Normalized intensity decay curves and orthogonal vector plots for three pilot samples from core PTA03/12, produced by stepwise AF demagnetization at 5–10 mT steps, up to a maximum field of 95 mT.

[15] The characteristic remanent magnetization (ChRM) has been derived from principle component analysis [Kirschvink, 1980] of mostly five or more successive demagnetization steps. The samples yielding maximum angular deviation (MAD) values >5° have been eliminated for the discussion of PSV [Stoner and St-Onge, 2007]. Since the cores were not orientated relative to magnetic north, the declination values for each core are centered about average declination

6. PSV Records

[16] Stacking of individual curves is commonly employed on multiple paleomagnetic records with the aim to obtain more reliable estimates of the temporal variation in the directions of the geomagnetic field [Gogorza et al., 1999, 2000a, 2000b, 2002; Irurzun et al., 2006, 2008]. The declination and declination data from both cores (Figure 5a) were combined to obtain composite records. First, the data were linearly interpolated at constant intervals of 30 years in order to have equivalent age values for both cores. Then, the non-weighted arithmetic average was calculated and standard deviation was used as a measure of scatter. After stacking (Figure 5b), it is necessary to diminish the amplitude of high-frequency changes in the PSV records originating either from disturbance during coring, sampling, palaeomagnetic measurements, and/or remanence acquisition. It was carried out by smoothing the directional data using a five-point adjacent-averaging method, this method essentially takes the average of a user-specified number of data points (n = 5) around each point in the data, and replaces that point with the new average value (Figure 5c). Resulting stable inclinations and declinations are shown in Figure 5c. Inclinations vary mostly between −40° and −80°. The average inclination (∼−62.2° ± 0.4) is lower than the predicted inclination of a geocentric axial dipole field (GAD) of ∼−69° at the latitude of the site (52°S). Despite this difference, the records reflect typical features of paleosecular variation and are comparable from core to core.

Figure 5.

Plots of inclination and declination for (a) cores PTA03/12 (closed squares) and PTA03/13 (open squares), (b) stacking composite profile PTA03/12+13 based on magnetic susceptibility correlation and (c) stacked profile PTA03/12+13 after smoothing process.
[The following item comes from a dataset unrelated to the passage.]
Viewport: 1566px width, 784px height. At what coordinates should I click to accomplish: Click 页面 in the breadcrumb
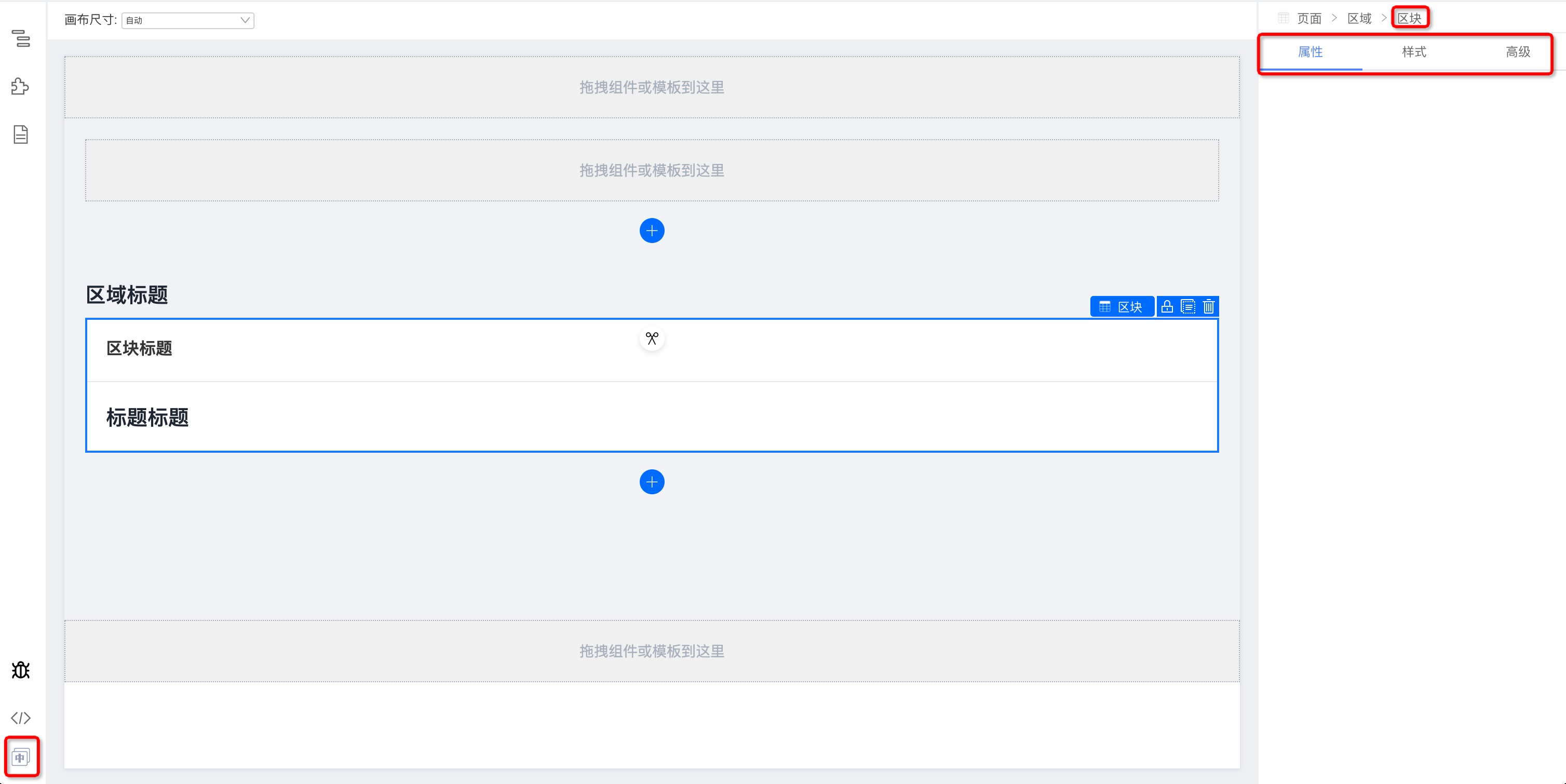[x=1309, y=18]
7. Relative Paleointensity Records

[17] Rock magnetic characteristics, including the well-defined magnetization component carried by pseudo-single domain (PSD) magnetite, and variations of less than a factor of 10 in the magnetic concentration satisfy the standard criteria for paleointensity studies [Tauxe, 1993; King et al., 1983; Stoner and St-Onge, 2007]. According to the AF demagnetization characteristics of NRM directions (Figure 4), relative paleointensities (RPI) are generated using values of NRM, ARM and SIRM after AF demagnetization at 20 mT (NRM20mT, ARM20mT, and SIRM20mT). For each core we obtained three estimates of normalized field intensity using ARM20mT, κ and SIRM20mT as normalizing parameters. In order to compare the different paleointensity estimates, the stacked values of NRM20mT/κ, NRM20mT/ARM20mT and NRM20mT/SIRM20mT were further normalized by dividing each value by their respective arithmetic means (Figure 6). In general, a good agreement between the records can be observed, as expected from the uniformity of the magnetic properties in the cores. The high peak observed in the records of NRM20mT/κ and NRM20mT/SIRM20mT in the interval 14,270–14,570 cal. BP is associated with a peak in kARM/κ, which suggests a distinctive change to smaller values of magnetic grain size. It implies that this feature in the RPI record is questionable in this period.

Figure 6.

Normalized estimates of relative paleointensity NRM20mT/ARM20mT, NRM20mT/SIRM20mT and NRM20mT/κ ratios versus Age.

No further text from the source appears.